--- Start of PROVIDED INFORMATION ---
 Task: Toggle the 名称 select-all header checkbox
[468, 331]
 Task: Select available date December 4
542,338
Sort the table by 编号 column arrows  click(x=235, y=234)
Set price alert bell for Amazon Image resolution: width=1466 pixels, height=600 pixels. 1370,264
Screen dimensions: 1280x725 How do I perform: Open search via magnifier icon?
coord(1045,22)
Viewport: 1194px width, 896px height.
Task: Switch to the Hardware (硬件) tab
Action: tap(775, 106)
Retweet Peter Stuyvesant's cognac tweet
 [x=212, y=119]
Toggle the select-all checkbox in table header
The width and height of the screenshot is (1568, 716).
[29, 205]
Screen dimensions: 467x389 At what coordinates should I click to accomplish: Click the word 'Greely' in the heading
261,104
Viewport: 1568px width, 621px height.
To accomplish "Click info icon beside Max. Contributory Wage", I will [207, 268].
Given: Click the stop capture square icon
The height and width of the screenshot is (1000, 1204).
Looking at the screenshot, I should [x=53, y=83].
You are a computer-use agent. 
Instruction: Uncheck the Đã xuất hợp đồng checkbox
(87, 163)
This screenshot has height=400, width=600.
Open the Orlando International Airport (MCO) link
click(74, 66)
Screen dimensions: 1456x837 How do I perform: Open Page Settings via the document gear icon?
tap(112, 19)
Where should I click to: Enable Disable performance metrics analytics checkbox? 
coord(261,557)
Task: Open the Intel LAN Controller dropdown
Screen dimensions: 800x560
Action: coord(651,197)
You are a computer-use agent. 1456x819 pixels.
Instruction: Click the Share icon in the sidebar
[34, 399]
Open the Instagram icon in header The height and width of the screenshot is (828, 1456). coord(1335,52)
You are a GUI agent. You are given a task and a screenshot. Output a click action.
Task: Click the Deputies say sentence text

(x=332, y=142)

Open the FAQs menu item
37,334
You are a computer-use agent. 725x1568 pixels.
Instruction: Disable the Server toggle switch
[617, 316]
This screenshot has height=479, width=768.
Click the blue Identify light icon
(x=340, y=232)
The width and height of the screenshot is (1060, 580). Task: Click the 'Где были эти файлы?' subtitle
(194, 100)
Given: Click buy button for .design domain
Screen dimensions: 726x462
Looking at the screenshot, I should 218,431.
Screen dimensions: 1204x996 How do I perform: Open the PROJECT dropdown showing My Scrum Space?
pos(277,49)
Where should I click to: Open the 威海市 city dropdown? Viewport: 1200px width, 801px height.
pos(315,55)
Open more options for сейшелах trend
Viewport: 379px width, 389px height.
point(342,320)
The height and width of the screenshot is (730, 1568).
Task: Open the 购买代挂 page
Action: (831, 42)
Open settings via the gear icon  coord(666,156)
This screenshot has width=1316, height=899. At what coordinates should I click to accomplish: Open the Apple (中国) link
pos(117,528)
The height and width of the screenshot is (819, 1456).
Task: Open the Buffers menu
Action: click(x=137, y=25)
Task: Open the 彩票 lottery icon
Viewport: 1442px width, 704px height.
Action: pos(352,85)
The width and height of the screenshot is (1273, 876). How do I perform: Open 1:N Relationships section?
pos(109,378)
--- End of PROVIDED INFORMATION ---
WORK TO BE COMPLETED —
Copy out all the rows above again, swapping "checkbox" for "check box" everywhere it shows up and keeping everything else the same.

WORKED SOLUTION —
 Task: Toggle the 名称 select-all header check box
[468, 331]
 Task: Select available date December 4
542,338
Sort the table by 编号 column arrows  click(x=235, y=234)
Set price alert bell for Amazon Image resolution: width=1466 pixels, height=600 pixels. 1370,264
Screen dimensions: 1280x725 How do I perform: Open search via magnifier icon?
coord(1045,22)
Viewport: 1194px width, 896px height.
Task: Switch to the Hardware (硬件) tab
Action: tap(775, 106)
Retweet Peter Stuyvesant's cognac tweet
 [x=212, y=119]
Toggle the select-all check box in table header
The width and height of the screenshot is (1568, 716).
[29, 205]
Screen dimensions: 467x389 At what coordinates should I click to accomplish: Click the word 'Greely' in the heading
261,104
Viewport: 1568px width, 621px height.
To accomplish "Click info icon beside Max. Contributory Wage", I will [207, 268].
Given: Click the stop capture square icon
The height and width of the screenshot is (1000, 1204).
Looking at the screenshot, I should [x=53, y=83].
You are a computer-use agent. 
Instruction: Uncheck the Đã xuất hợp đồng check box
(87, 163)
This screenshot has height=400, width=600.
Open the Orlando International Airport (MCO) link
click(74, 66)
Screen dimensions: 1456x837 How do I perform: Open Page Settings via the document gear icon?
tap(112, 19)
Where should I click to: Enable Disable performance metrics analytics check box? 
coord(261,557)
Task: Open the Intel LAN Controller dropdown
Screen dimensions: 800x560
Action: coord(651,197)
You are a computer-use agent. 1456x819 pixels.
Instruction: Click the Share icon in the sidebar
[34, 399]
Open the Instagram icon in header The height and width of the screenshot is (828, 1456). coord(1335,52)
You are a GUI agent. You are given a task and a screenshot. Output a click action.
Task: Click the Deputies say sentence text

(x=332, y=142)

Open the FAQs menu item
37,334
You are a computer-use agent. 725x1568 pixels.
Instruction: Disable the Server toggle switch
[617, 316]
This screenshot has height=479, width=768.
Click the blue Identify light icon
(x=340, y=232)
The width and height of the screenshot is (1060, 580). Task: Click the 'Где были эти файлы?' subtitle
(194, 100)
Given: Click buy button for .design domain
Screen dimensions: 726x462
Looking at the screenshot, I should 218,431.
Screen dimensions: 1204x996 How do I perform: Open the PROJECT dropdown showing My Scrum Space?
pos(277,49)
Where should I click to: Open the 威海市 city dropdown? Viewport: 1200px width, 801px height.
pos(315,55)
Open more options for сейшелах trend
Viewport: 379px width, 389px height.
point(342,320)
The height and width of the screenshot is (730, 1568).
Task: Open the 购买代挂 page
Action: (831, 42)
Open settings via the gear icon  coord(666,156)
This screenshot has width=1316, height=899. At what coordinates should I click to accomplish: Open the Apple (中国) link
pos(117,528)
The height and width of the screenshot is (819, 1456).
Task: Open the Buffers menu
Action: click(x=137, y=25)
Task: Open the 彩票 lottery icon
Viewport: 1442px width, 704px height.
Action: pos(352,85)
The width and height of the screenshot is (1273, 876). How do I perform: Open 1:N Relationships section?
pos(109,378)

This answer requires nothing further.